Association between single nucleotide polymorphisms at C677T of methylenetetrahydrofolate reductase gene and susceptibility to splanchnic vein thrombosis: a Meta-analysis
Objective: To investigate the association between single nucleotide polymorphisms (SNPs) at C677T of methylenetetrahydrofolate reductase (MTHFR) gene and susceptibility to splanchnic vein thrombosis (SVT). Methods: The relevant case-control studies regarding MTHFR C677T SNPs and SVT were collected by searching several national and international online databases.
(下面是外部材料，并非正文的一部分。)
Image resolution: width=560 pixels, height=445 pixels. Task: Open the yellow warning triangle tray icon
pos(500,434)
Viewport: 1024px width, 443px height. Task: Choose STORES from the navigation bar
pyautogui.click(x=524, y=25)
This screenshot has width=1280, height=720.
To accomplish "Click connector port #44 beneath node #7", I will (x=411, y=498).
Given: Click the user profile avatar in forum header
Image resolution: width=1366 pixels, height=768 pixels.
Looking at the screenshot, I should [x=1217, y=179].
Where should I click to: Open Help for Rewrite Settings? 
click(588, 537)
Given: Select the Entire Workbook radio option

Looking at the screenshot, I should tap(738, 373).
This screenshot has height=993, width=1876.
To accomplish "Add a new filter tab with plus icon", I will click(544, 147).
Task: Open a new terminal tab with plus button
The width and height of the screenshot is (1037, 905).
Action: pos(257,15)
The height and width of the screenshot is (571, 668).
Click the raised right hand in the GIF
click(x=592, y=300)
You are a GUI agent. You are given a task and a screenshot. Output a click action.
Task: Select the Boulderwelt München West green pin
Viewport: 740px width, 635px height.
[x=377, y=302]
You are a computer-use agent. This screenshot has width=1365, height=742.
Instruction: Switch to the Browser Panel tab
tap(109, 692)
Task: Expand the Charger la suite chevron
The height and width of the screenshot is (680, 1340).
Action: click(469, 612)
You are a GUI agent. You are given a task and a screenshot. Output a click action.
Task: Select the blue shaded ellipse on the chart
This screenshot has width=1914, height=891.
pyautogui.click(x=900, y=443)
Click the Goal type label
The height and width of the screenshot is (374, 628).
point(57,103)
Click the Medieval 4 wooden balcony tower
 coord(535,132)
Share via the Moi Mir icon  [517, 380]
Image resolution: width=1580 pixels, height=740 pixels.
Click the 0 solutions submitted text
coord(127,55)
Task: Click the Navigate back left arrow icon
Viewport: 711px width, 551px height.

The associations of the genotypes and allelic genes of MTHFR with SVT were analyzed by Stata 12.0 software. Results: Nineteen studies were finally included involving 1 194 SVT patients and 1 988 control subjects. SVT were divided into 3 subgroups: portal vein thrombosis (PVT), Budd-Chiari syndrome (BCS) and mesenteric vein thrombosis (MVT). MTHFR C677T SNPs were significantly associated with SVT under dominant model CC vs. (CT+TT) (OR=0.51, 95% CI=0.34–0.76, P=0.001) and additive model CC vs. TT (OR=0.33, 95% CI=0.23–0.47, P<0.001); MTHFR C677T SNPs were significantly associated with SVT (OR=2.27, 95% CI=1.77–2.90, P<0.001) and PVT subgroup (OR=2.23, 95% CI=1.57–3.17, P<0.001) under recessive model TT vs. (CT+CC); MTHFR C677T SNPs were significantly associated with SVT (OR=1.84, 95% CI=1.33–2.55, P<0.001) and MVT subgroup (OR=1.64, 95% CI=1.14–2.36, P=0.008) under allele gene model. Conclusion: There is an association between MTHFR C677T SNPs and SVT susceptibility, and those with TT genotype and T alleles may have increased risk of SVT.